Howard Chu wrote:
Howard Chu wrote:
Howard Chu wrote:
Howard Chu wrote:
Howard Chu wrote:
Well, it doesn't look like this patch caused any harm for the default case. I'm only seeing about a 10% gain in throughput using two listener threads on a 16 core machine. Not earth-shattering, not bad.
There is a slight drop in throughput for a single listener thread compared to the pre-patched code. It's around 1%, consistent enough to not be a measurement error, but not really significant.
Eh. 10% was on a pretty lightly loaded test. On a heavy load the advantage is only 1.2%. Hardly seems worth the trouble.
At least the advantage always outweighs the above-mentioned 1% loss. I.e., cancelling both effects out, we're still ahead overall.
For anyone curious, the slamd reports from these test runs are available on http://highlandsun.com/hyc/slamd/
Comparing the results, with a single listener thread there are several points where it is obviously scaling poorly. With two listener threads, those weak spots in the single listener graphs are gone and everything runs smoothly up to the peak load.
E.g. comparing single listener
http://highlandsun.com/hyc/slamd/squeeze/singlenew/jobs/optimizing_job_20100...
vs double listener
http://highlandsun.com/hyc/slamd/squeeze/double/jobs/optimizing_job_20100808...

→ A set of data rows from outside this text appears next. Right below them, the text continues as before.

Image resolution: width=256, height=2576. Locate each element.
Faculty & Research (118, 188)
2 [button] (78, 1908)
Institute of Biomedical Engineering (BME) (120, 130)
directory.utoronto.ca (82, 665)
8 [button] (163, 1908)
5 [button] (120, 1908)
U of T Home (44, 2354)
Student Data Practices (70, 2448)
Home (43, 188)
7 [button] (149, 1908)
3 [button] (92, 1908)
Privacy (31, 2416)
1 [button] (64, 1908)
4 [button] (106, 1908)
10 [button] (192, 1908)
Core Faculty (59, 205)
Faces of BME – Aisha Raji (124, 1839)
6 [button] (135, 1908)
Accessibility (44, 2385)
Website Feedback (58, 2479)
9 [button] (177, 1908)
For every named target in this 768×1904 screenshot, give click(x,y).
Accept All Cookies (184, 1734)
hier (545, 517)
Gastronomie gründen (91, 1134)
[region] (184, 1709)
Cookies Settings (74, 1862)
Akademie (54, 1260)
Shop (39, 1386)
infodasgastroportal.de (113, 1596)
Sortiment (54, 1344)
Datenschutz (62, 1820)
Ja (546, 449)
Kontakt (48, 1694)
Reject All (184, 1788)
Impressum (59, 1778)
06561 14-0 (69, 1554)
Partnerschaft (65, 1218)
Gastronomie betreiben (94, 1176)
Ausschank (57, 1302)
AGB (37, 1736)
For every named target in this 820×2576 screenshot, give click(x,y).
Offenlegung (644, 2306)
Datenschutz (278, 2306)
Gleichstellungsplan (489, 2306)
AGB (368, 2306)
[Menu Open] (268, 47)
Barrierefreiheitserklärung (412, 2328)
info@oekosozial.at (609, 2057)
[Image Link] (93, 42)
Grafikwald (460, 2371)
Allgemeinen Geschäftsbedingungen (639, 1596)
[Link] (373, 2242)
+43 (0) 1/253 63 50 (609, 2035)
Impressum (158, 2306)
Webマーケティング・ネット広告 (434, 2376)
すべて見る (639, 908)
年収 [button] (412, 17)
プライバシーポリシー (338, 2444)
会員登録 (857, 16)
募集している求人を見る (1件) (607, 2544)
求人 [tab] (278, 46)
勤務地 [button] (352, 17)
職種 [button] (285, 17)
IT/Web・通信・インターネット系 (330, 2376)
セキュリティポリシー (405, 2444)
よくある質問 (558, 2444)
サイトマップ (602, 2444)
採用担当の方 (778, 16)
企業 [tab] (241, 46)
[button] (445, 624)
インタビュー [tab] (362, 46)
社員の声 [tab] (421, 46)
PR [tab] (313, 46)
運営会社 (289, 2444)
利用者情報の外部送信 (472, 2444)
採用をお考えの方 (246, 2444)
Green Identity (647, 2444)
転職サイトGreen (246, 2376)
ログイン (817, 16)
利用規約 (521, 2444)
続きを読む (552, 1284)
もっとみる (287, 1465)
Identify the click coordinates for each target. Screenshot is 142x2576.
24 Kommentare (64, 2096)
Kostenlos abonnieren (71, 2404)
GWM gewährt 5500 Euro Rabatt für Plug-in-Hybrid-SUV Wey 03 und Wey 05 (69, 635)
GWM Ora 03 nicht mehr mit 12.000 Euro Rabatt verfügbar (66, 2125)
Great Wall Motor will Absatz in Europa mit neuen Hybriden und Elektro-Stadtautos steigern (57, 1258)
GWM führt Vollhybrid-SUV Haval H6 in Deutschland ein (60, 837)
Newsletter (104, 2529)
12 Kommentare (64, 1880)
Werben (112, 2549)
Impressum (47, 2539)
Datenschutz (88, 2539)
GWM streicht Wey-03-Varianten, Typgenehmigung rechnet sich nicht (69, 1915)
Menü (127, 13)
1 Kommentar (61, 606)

at 56 client threads, the double-listener slapd is 37.6% faster. Dunno why 56 clients is a magic number for the single listener, it jumps up to a more reasonable throughput at 64 client threads, and the double is only 11.7% faster.
When looking for a performance bottleneck in a system, it always helps to search in the right component.......
Tossing out the 4 old load generator machines and replacing them with two 8-core servers (and using slamd 2.0.1 instead of 2.0.0) paints quite a different picture.
http://highlandsun.com/hyc/slamd/squeeze/doublenew/jobs/optimizing_job_20100...
With the old client machines the latency went up to the 2-3msec range at peak load, with the new machines it stays under .9msec. So basically the slowdowns were due to the load generators getting overloaded, not any part of slapd getting overloaded.
The shape of the graph still looks odd with this kernel. (The column for 3 threads per client is out of whack.) But the results are so consistent I don't think there's any measuring error to blame.